→ Work required: Format the text lines of every entry below as a numbered list, skipping blank lines and leaving out the pictures.

*****

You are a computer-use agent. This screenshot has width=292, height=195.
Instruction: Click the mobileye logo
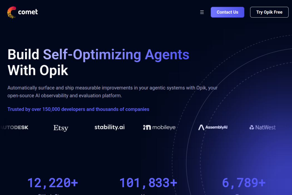pyautogui.click(x=159, y=127)
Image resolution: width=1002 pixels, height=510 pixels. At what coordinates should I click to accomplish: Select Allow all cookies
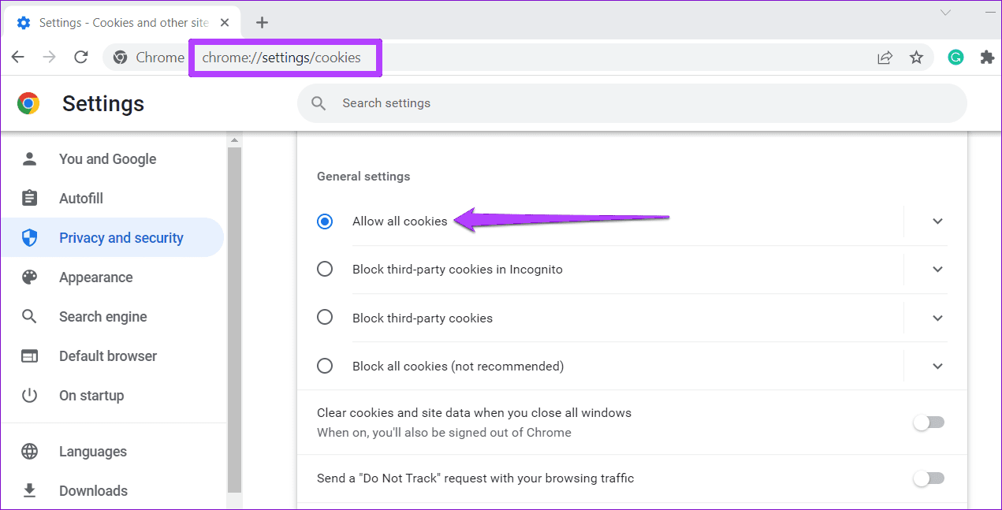click(x=325, y=221)
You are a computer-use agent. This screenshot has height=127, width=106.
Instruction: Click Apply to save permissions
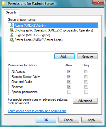92,120
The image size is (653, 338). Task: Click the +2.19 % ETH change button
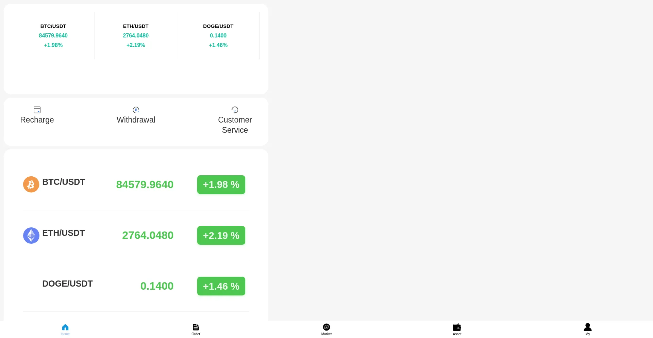pos(221,236)
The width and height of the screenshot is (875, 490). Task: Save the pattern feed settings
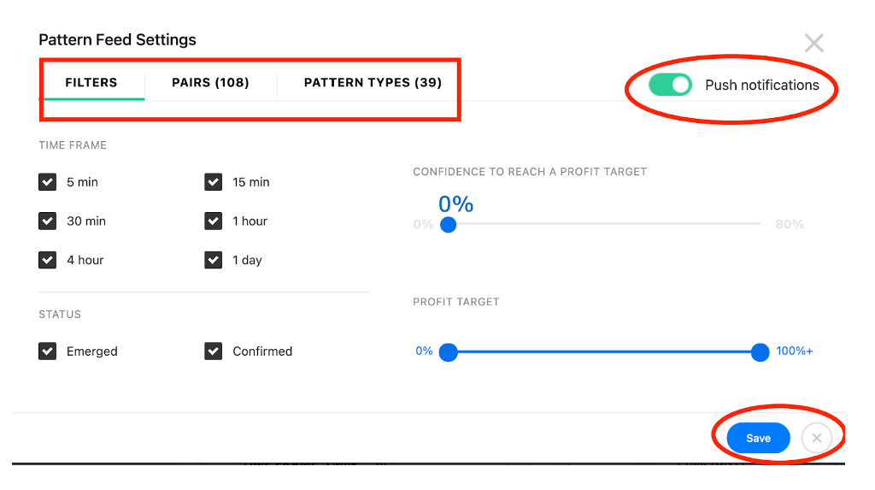click(x=759, y=438)
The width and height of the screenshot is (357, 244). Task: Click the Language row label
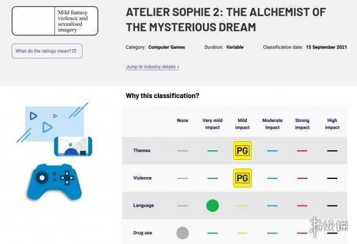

*****

→ Full answer:
1. You are a computer-use agent. This screenshot has width=292, height=195.
2. Instruction: Click the mobileye logo
3. pyautogui.click(x=159, y=127)
4. Image resolution: width=1002 pixels, height=510 pixels. At what coordinates should I click to accomplish: Select Allow all cookies
5. click(x=325, y=221)
6. You are a computer-use agent. This screenshot has height=127, width=106.
7. Instruction: Click Apply to save permissions
8. 92,120
9. The image size is (653, 338). Task: Click the +2.19 % ETH change button
10. pos(221,236)
11. The width and height of the screenshot is (875, 490). Task: Save the pattern feed settings
12. click(x=759, y=438)
13. The width and height of the screenshot is (357, 244). Task: Click the Language row label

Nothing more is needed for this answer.